Avraham, the original and defining Jew, saw beyond current limitations. To him, every one of the wicked people of his time represented a potential tzaddik. He knew that the transformation that he had personally experienced – coming to G-d from a family background of idol worship – was open to anyone anywhere. As a result, his care, guidance, and teaching brought Teshuva to the world and helped them avert catastrophe. His household included multitudes of people whose lives he and his wife Sarah had transformed and shaped, hanefesh asher asu b’Charan (Bereishit 12:5).

Noach was given 120 years to build the ark, providing him with the context and the perfect prop to warn, to teach, and to cajole his immoral contemporaries towards a better path (Rashi to Bereishit 6:14).

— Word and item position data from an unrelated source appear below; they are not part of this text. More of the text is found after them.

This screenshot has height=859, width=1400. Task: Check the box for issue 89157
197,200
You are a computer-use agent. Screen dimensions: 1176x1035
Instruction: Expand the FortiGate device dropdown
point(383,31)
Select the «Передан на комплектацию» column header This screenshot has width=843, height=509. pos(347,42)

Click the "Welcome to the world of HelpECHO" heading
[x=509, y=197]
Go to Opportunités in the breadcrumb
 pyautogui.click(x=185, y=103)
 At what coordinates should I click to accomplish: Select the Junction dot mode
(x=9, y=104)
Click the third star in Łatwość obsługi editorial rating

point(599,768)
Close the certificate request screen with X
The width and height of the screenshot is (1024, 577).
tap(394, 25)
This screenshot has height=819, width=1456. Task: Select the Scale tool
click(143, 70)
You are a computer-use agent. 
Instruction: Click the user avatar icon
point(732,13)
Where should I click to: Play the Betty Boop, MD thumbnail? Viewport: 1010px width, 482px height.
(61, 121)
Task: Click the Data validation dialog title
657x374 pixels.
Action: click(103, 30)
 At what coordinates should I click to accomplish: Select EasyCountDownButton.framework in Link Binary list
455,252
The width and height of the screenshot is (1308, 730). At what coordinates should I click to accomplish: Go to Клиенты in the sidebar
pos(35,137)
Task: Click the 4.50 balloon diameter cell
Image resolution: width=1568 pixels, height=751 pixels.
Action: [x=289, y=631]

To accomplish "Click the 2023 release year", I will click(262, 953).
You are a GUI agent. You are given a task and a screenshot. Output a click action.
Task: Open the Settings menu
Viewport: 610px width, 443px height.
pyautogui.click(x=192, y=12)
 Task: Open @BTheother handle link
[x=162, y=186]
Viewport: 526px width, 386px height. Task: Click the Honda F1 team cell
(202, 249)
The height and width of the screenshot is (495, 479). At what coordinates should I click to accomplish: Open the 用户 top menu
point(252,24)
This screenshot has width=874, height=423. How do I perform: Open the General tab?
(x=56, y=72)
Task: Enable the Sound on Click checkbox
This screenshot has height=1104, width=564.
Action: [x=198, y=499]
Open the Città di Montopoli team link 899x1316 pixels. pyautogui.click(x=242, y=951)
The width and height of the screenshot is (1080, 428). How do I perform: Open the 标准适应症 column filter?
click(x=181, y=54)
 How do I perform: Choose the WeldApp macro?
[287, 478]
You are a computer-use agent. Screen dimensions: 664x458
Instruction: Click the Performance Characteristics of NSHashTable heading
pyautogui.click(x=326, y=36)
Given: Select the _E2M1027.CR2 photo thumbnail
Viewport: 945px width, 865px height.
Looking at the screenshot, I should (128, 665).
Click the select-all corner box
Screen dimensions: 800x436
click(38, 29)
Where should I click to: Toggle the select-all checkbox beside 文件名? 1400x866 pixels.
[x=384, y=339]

Yet, when the flood came, it was only he and his family who entered that ark. There were no nefesh asher asu, no “souls that he had transformed” to join his family and be similarly saved. Noach’s world remained corrupt and needed to be completely destroyed.

What made Noach fail when Avraham was so successful? Noach was an FFB (Frum From Birth). He was the only one who had remained faithful while the world experienced moral decline. Noach held on to his faith with his fingernails as he watched others around him drop like flies. He had no paradigm and no picture of what it could look like for someone to find their way back. Avraham, on the other hand, was a baal teshuva, a person who knew from his own experience that the past is not a prison. He brought that optimism to bear on his view of others, truly believing in those who he was trying to help.

That optimism is not limited to those – like Avraham – who had traveled that journey themselves. Every one of us has had the chance to see transformational growth in others who have overcome challenges of faith and observance or of trauma and addiction. We must recognize that those stories are not limited to the heroic individual but represent the human condition, the power in every soul to release themselves from past limitations. And while antisemitism – the longest hatred – appears to be a hard limitation for the world to escape, we should nevertheless speak up and speak out, not just in self-defense but infused with a bit of Avraham’s optimism that those we encounter have real potential for good.